Tanti discorsi di questi giorni mi sanno un po’ d’ipocrisia e molto d’amore della foglia di fico. Cioè, tutti i giorni tanti discorsi mi sanno d’ipocrisia e di passione per la foglia di fico. Ma ora mi riferisco in particolare a quelli che riguardano il ‘salto di qualità’ – espressione già imbevuta d’ipocrisia – della partecipazione dell’Italia alla guerra contro il sedicente Stato islamico in Iraq: adesso, gli aerei italiani –quattro Tornado e due Predator- ci stanno a fare i ricognitori; domani o quando sarà ci faranno i bombardieri, che è poi il loro mestiere.

‘Il Fatto’ ha sviscerato l’argomento nelle ultime 48 ore e non voglio qui essere ripetitivo. E’ stato ricordato come, davanti all’opzione militare in politica internazionale, una tentazione atavica e ricorrente dell’Italia è di esserci senza esserci, fare parte della coalizione –in Iraq nel 2003 come ora-, ma non partecipare alle azioni militari –almeno, non a quelle letali-.

Ora, i casi sono sempre due.

A - Se si è dei puristi del pacifismo, o se soltanto si usa la stella polare dell’articolo 11 della nostra Costituzione, “L’Italia ripudia la guerra come strumento di offesa alla libertà degli altri popoli e come mezzo di risoluzione delle controversie internazionali”, allora non c’è questione: la guerra è bandita, non la si fa punto; non che se ne fa un po’ –la parte ‘pulita’- e si lascia fare il resto –la parte ‘sporca’- agli altri.

Ché, in questo caso, è un po’ come fare il palo al ladro, o il basista al sicario: mica tu sei innocente e lui solo colpevole.

B – Se invece si ritiene che in certi casi la guerra sia legittima, quando ad esempio c’è l’avallo dell’Onu per il ripristino della legittimità internazionale –come fu il caso per la Guerra del Golfo del 1991-, o quando c’è da salvaguardare un bene superiore, la libertà, la giustizia, la democrazia, i diritti umani –come fu il caso per la guerra al nazismo-, allora se ne assume la scelta e la si fa: ovviamente, con l’uso della forza minimo necessario e indispensabile a conseguire l’obiettivo e cercando di azzerare i ‘danni collaterali’.

Allora, se siamo nel caso A, niente guerra e neppure niente Tornado e Predator ricognitori e aerei cisterna.

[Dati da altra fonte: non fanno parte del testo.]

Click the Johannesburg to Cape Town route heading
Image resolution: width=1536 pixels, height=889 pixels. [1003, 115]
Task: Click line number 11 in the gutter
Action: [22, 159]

Se siamo nel caso B, poniamoci le domande: il sedicente Stato islamico rappresenta davvero una minaccia integralista terroristica che può essere fermata solo con la guerra?, e c’è un avallo della comunità internazionale in tal senso? Se le risposte sono positive, allora facciamo la guerra, ma facciamola subito e per intero, ché magari dura meno e forse serve.

In nessun caso, però, né nel caso A né nel caso B la guerra a metà è la risposta giusta.